───── Source data ─────

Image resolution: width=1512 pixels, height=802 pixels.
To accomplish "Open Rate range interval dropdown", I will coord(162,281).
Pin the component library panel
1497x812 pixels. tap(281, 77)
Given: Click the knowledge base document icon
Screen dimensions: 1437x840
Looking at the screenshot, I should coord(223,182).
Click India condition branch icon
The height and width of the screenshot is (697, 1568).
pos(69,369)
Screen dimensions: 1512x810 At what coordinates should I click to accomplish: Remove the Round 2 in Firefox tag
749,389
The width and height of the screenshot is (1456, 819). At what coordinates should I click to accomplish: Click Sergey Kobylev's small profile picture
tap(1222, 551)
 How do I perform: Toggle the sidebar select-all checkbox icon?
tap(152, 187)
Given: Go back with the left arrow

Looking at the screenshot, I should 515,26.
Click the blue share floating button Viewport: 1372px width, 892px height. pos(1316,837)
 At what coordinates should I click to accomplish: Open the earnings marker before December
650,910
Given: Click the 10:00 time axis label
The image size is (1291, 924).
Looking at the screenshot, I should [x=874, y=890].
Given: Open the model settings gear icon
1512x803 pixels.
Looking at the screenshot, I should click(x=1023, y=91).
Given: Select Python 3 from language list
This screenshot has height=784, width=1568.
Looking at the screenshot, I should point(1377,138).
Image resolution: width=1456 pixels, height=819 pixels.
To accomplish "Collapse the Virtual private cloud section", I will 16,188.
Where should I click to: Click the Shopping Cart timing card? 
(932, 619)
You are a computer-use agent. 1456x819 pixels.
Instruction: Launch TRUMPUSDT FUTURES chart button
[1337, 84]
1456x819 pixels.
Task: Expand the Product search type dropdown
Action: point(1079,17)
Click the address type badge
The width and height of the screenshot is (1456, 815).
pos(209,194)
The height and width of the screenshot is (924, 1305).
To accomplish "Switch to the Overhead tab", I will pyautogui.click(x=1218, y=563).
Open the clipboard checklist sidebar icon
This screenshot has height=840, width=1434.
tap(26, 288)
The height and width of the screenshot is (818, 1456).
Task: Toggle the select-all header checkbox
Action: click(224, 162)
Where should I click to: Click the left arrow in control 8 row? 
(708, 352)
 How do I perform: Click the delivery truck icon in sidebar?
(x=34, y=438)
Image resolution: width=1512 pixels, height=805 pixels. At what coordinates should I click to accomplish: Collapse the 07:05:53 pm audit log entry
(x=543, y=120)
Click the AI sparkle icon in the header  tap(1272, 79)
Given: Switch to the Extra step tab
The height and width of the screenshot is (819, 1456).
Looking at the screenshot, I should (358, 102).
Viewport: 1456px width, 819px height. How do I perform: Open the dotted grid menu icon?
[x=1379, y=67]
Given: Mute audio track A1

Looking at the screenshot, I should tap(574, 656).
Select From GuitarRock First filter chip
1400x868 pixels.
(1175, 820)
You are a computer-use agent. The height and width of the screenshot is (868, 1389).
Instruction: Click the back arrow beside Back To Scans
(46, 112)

─────

→ **Your task**:
Proceeding from the line containing "The image size is (1291, 924)." through the line containing "Given: Select Python 3 from language list", transcribe the lines above exactly, both end lines included.

→ **Solution to this exercise**:
The image size is (1291, 924).
Looking at the screenshot, I should [x=874, y=890].
Given: Open the model settings gear icon
1512x803 pixels.
Looking at the screenshot, I should click(x=1023, y=91).
Given: Select Python 3 from language list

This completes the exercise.